Pengenalan terhadap suatu granuloma mempunyai kepentingan diagnostik karena
hanya ada sejumlah kecil kondisi yang dapat menyebabkannya (Sinaga, 2009).
DHT merupakan suatu mekanisme pertahanan utama yang melawan
berbagai patogen intrasel, yang meliputi mikobakterium, fungus, dan parasit
tertentu, dan dapat pula terlibat dalam penolakan serta imunitas tumor. Peran
utama sel T CD4+ dalam hipersensitivitas tipe lambat tampak jelas pada penderita
AIDS. Karena kehilangan sel CD4+, respons penjamu terhadap patogen ekstrasel,
seperti Mycobacterium tuberculosis, akan sangat terganggu. Bakteri akan
dimangsa oleh makrofag, tetapi tidak dibunuh, dan sebagai pengganti
pembentukan granuloma, terjadi akumulasi makrofag yang tidak teraktivasi yang
sulit untuk mengatasi mikroba yang menginvasi (Sinaga, 2009).

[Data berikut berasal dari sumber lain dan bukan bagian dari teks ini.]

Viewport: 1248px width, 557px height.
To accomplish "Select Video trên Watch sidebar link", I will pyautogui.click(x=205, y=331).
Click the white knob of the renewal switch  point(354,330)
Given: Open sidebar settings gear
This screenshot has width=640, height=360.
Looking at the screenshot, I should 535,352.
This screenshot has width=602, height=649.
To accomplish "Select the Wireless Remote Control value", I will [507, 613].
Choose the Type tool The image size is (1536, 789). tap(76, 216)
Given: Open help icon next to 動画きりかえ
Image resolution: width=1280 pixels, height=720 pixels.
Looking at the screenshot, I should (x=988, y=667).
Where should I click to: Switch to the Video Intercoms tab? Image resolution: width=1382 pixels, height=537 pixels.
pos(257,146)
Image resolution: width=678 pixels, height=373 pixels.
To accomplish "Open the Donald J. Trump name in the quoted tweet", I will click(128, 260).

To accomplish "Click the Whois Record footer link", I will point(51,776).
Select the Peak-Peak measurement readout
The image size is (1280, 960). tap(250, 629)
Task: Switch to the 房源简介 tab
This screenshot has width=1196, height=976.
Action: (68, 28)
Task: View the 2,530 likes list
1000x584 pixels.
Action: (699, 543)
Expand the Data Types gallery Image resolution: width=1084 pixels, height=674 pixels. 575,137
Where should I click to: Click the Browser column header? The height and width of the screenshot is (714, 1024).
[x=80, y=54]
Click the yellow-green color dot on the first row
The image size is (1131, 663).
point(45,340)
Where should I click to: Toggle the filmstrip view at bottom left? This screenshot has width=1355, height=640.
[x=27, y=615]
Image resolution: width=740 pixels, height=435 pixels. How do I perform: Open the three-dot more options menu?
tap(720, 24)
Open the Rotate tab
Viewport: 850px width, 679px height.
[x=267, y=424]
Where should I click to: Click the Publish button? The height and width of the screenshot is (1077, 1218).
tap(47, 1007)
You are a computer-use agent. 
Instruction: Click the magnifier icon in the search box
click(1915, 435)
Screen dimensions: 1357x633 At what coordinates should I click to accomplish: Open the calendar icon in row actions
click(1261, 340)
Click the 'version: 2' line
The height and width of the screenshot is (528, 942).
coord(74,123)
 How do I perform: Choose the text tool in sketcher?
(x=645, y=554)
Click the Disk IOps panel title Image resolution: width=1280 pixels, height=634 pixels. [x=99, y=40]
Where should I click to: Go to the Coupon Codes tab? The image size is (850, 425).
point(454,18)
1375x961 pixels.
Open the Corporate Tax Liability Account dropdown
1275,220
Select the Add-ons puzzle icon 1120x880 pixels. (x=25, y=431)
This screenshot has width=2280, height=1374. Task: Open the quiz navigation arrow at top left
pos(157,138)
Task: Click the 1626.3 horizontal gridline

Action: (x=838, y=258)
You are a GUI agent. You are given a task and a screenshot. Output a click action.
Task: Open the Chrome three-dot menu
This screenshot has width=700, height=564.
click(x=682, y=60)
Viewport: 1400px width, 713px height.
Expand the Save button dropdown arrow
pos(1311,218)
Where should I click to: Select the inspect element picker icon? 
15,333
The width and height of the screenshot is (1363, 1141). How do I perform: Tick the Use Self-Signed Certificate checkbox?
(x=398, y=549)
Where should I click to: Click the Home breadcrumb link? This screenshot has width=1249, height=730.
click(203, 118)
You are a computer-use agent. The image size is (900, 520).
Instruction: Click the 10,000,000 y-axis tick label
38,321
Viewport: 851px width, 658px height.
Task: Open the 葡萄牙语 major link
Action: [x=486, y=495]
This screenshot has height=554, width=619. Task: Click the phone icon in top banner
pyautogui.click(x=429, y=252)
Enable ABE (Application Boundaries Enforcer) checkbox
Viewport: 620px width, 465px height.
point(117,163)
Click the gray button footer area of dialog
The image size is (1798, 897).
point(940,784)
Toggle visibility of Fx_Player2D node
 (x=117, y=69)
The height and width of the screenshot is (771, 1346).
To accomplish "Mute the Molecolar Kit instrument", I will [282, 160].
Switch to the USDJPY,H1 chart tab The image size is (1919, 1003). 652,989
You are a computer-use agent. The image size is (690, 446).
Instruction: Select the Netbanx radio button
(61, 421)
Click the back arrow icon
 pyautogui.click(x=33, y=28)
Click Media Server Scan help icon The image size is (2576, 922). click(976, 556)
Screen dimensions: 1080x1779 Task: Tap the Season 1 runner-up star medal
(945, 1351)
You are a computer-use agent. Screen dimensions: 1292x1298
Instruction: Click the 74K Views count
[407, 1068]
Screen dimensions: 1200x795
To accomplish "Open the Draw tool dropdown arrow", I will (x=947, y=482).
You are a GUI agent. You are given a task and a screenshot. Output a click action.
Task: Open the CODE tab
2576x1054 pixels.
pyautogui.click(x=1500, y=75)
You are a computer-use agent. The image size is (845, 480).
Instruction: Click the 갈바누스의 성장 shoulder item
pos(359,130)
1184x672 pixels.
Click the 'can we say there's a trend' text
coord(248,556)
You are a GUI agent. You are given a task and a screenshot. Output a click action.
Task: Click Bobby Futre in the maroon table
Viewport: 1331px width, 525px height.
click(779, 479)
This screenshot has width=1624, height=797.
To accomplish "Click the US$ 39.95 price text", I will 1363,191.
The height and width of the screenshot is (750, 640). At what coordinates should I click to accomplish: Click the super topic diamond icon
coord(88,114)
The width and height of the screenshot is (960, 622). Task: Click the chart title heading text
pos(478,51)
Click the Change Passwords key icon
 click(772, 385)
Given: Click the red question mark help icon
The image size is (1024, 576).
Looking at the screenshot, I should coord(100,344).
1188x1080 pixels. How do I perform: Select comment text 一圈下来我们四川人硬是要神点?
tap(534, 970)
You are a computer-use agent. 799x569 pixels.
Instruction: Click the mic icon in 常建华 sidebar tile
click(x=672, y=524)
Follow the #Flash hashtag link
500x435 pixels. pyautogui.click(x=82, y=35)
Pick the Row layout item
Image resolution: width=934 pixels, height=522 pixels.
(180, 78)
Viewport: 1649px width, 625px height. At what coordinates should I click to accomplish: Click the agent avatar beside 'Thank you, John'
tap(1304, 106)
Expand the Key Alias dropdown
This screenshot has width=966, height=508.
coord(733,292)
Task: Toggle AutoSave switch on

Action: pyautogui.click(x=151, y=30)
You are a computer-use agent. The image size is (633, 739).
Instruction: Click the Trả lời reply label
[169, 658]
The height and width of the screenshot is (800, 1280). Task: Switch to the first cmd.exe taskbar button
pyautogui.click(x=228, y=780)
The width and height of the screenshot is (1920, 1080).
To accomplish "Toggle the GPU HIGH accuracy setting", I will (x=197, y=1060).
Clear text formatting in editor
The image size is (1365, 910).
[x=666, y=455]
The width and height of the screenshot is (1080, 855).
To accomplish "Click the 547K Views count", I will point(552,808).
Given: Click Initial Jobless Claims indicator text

Selain bermanfaat karena peran protektifnya, DHT dapat pula
menyebabkan suatu penyakit. Dermatitis kontak adalah salah satu contoh jejas
jaringan yang diakibatkan oleh hipersensitivitas lambat. Penyakit ini dibangkitkan
melalui kontak dengan pentadesilkatekol (juga dikenal sebagai urushiol,
komponen aktif poison ivy atao poisin oak) pada penjamu yang tersensitisasi dan
muncul sebagai suatu dermatitis vesikularis. Mekanisme dasarnya sama dengan
mekanisme pada sensitivitas tuberculin. Pajanan ulang terhadap tanaman tersebut,
sel CD4+ TH1 tersensitisasi akan berakumulasi dalam dermis dan bermigrasi
menuju antigen yag berada di dalam epidermis. Di tempat ini sel tersebut
melepaskan sitokin yang merusak keratinosit, menyebabkan terpisahnya sel ini
dan terjadi pembentukan suatu vesikel intradermal (Sinaga, 2009).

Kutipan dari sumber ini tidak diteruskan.